Era un autor que se nutría del mito, pero no a la manera de Thomas Mann, sino a la imaginería de la infancia, fábrica de mitos. Los otros, los de los griegos antiguos o egipcios milenarios no le interesaban.

Es considerado entre los escritores excéntricos, pero su rareza se sustenta en un estilo bellísimo. Parece regodearse en lo nimio, en temas cotidianos, en anécdotas que no poseen malicia, ni tensión, ni circularidad; es decir, va contra el canon del cuento tradicional. Sus textos pueden ser cuentos, relatos, simples prosas y hasta prosas poéticas. No importa, o incluso extractos de una novela total.

Schulz no es un autor de fragmentos como Kafka, ni un hacedor de parábolas como Roth, a quien apreciaba mucho por cierto. Ambos eran lectores del otro.

La única novela extensa El Mesías se perdió durante la Segunda Guerra Mundial y cayó en manos de los soviéticos. Se ha perdido. Es ya otro mito, tanto que hay una novela sobre ella. Nunca se encontró el cuerpo de Schulz, hablamos de una crónica de la diáspora, un pogromo personal que aniquiló a no pocos hombres celebres; él, entre ellos.

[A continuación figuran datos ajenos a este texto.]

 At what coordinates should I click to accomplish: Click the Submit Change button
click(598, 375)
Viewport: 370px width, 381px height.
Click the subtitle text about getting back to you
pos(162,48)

Su padre Jacob es su mejor personaje. En él se sintetiza ese judío mago, ese asiduo a la cábala, esa presencia benéfica que elabora una mitología perenne. Su infancia es el estatus idílico. Bruno escala hacia atrás y permanece en ese intocado sitio que es la inocencia original. El padre será el Virgilio de ese periplo, que como Benjamin Bratt, emprende todo el tiempo. De hecho uno de sus mejores relatos, El Jubilado es un regreso a la infancia, a la escuela, y el personaje al final se va volando en el aire. Es un prodigio de imaginación y un planteamiento epistemológico sobre el tiempo y el eterno retorno nietzscheano. Bruno emerge de un ámbito mítico: la tienda de telas de su padre, microcosmos que es el reducto de la sensualidad. Las tiendas de color canela otro de sus grandes textos, apela a eso. Una sinestésica mirada al mundo de los objetos, a la magia, a la poesía de las cosas simples. Como sabemos la infancia es el lugar mítico por naturaleza incluso a pesar de sí mismo. Schulz la reintegra en su poética. Escribe: “A veces, el Libro se dormía y el viento soplaba encima de él calladamente e igual que una rosa de cien pétalos, abría su corola pétalo a pétalo, párpado a párpado, todos ocultos, aterciopelados y somnolientos guardando en su seno una pupila azul, el ojo de un pavo real, un nido alborotado de colibríes”.

El libro que reúne su obra toda se llama Madurar hacia la infancia y es mucho más que una apología de lo silvestre y la ausencia de malicia, se trata de una busca incesante de la relación con los objetos y la naturaleza desde la curiosidad sin fronteras y hasta de un erotismo misterioso, sus dibujos escritos y sus palabras pintadas, lo saben.